Mediaset, in aprile nuovo Canale 20 con serie e film per giovani, a maggio uno per Focus. Rassegna Iris su Risorgimento

Condividi

Partirà domenica 18 marzo, in occasione dei 170 anni dalle 5 giornate di Milano, il ciclo di film che Iris dedica al Risorgimento. La rassegna ‘La lunga Primavera’ prevede dal 18 al 22 marzo dieci pellicole, cinque in prima serata (‘Il marchese del Grillo’, ‘Nell’anno del Signore’, ‘Le cinque giornate’, ‘i vicerè, ‘Senso’), e cinque in seconda serata (Il conte di Sant’Elmo’’, ‘Viva l’Italia!’, ‘In nome del PapaRe’, ‘Bronte, cronaca di un massacro’, ‘Mio padre monsignore’).

Ogni film sarà introdotto e commentato dal giornalista Alessandro Banfi e da Maria Luisa Betri, professoressa di Storia contemporanea dell’Università degli Studi di Milano.

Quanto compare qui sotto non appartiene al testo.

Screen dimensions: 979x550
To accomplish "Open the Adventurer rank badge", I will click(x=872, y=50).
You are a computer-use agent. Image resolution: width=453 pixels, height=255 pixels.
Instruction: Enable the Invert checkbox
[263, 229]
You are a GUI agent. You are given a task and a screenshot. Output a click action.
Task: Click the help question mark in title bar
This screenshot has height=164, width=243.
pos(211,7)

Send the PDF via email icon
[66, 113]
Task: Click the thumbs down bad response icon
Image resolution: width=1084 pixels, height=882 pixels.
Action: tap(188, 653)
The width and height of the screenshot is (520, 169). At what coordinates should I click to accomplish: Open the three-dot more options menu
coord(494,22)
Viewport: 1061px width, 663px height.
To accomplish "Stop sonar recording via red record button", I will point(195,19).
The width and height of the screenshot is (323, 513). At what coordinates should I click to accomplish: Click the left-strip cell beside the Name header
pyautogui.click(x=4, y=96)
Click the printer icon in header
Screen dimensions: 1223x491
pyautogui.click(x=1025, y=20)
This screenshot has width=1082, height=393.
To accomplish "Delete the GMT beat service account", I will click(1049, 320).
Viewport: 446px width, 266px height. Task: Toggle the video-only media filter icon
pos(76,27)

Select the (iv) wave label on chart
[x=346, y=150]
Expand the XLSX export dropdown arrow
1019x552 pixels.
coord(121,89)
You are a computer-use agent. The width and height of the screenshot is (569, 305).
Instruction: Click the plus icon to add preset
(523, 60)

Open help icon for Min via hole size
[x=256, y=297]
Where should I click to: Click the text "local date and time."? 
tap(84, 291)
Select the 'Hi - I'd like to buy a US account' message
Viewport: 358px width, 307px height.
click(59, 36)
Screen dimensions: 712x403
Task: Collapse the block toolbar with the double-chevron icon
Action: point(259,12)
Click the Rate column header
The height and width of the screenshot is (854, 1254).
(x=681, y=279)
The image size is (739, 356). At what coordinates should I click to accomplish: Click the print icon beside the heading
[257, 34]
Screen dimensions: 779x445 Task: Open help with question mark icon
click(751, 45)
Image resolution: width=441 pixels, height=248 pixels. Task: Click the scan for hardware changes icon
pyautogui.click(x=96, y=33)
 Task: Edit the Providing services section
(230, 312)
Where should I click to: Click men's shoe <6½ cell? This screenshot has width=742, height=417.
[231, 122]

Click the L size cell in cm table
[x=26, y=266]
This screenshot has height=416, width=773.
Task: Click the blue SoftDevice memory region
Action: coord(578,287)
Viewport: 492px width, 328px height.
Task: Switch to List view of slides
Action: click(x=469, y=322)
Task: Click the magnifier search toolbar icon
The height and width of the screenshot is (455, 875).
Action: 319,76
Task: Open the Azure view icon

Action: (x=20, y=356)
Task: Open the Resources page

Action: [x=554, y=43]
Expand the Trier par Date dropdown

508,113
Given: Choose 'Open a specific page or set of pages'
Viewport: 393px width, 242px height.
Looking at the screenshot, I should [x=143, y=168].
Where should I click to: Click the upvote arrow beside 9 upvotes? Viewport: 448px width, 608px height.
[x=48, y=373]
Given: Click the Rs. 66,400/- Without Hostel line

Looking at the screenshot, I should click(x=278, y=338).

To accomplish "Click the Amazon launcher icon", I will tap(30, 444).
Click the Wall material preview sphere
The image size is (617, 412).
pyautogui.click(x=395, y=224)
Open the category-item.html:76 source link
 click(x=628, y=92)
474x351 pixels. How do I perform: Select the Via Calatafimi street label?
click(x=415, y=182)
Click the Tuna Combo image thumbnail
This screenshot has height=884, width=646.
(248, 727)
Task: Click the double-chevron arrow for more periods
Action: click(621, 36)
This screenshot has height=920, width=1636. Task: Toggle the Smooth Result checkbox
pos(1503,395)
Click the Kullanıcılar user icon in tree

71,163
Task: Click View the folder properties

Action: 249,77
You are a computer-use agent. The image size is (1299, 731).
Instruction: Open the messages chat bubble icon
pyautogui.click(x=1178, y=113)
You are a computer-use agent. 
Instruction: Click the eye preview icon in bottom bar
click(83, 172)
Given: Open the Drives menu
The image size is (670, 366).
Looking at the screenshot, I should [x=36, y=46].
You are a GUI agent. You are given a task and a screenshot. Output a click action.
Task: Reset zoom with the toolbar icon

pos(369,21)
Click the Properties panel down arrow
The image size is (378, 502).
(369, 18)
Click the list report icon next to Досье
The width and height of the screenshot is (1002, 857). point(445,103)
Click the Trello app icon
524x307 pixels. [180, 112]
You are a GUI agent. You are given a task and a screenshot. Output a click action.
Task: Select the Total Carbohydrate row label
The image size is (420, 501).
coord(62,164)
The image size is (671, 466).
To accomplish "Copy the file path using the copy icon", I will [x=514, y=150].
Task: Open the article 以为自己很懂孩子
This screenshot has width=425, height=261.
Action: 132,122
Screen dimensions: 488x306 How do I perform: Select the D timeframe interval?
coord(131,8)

“Al di là dei risultati di ascolto, inserire nel palinsesto di un canale tematico una rassegna come questa ha come obiettivo distinguere la rete, dandogli un segno forte. Insomma, è una sorta di investimento di marketing”, ha detto Marco Paolini, direttore generale Palinsesto Mediaset, presente oggi a Milano alla presentazione della rassegna con Marco Costa, direttore reti free e pay Mediaset.

Marco Paolini

A proposito degli ascolti dei canali tematici, riferendosi solo a quelli free ed escludendo quelli riservati ai bambini, Paolini ha affermato che l’offerta di Mediaset ha registrato nei primi mesi dell’anno un aumento dello 0,3%. “I risultati migliori sono venuti da Iris”, ha detto il manager, “ma dati sorprendenti sono stati raggiunti da Mediaset Extra con ‘Grande Fratello’ e ‘L’isola dei famosi’”.

Paolini ha annunciato un ampliamento dell’offerta di Mediaset con l’avvio in aprile del nuovo canale 20 dedicato al cinema e alle serie che “punterà a un target più giovane di quello di Iris che si rivolge a un pubblico maschile, adulto e alta scolarità”.

Paolini ha aggiunto che un nuovo canale sarà dedicato ai contenuti di Focus dopo che a metà maggio terminerà il contratto con Discovery.

Per quanto riguarda le reti generaliste, Paolini ha affermato che gli ascolti per Mediaset sono soddisfacenti, in crescita sul 2017, in particolare per Canale 5. Il responsabile del Palinsesto di Mediaset ha pure sottolineato che è reale la polarizzazione degli ascolti tra Canale 5 e Rai1, ma che “Italia1 e Rete 4 ne pagano meno gli effetti”.

Per quanto riguarda i Mondiali di calcio, di cui Mediaset si è assicurata i diritti, Paolini ha spiegato che “rappresentano una potente opportunità, soprattutto per gli effetti positivi sul posizionamento e l’immagine del gruppo nei confronti del mercato e del pubblico”.
Non è mancata anche una battuta sulla Champions League e Paolini si è augurato che la Juventus arrivi in finale. E, sempre con un occhio agli ascolti, che non vi sia al prossimo turno un derby Juventus Roma, in modo che le due squadre italiane accedano alla semifinale.

Infine, un accenno alla concorrenza di Netflix. Affermando che, in ogni caso, l’impatto quantitativo è minimo, sul versante qualitativo Paolini ha parlato di un attenzione al “tipo nuovo di scrittura” dei prodotti che, a suo parere, “le reti generaliste non devono seguire ma tenere sotto osservazione” e “alla modalità di visione che in tempi lunghi può avere impatto sulla costruzione dei palinsesti”.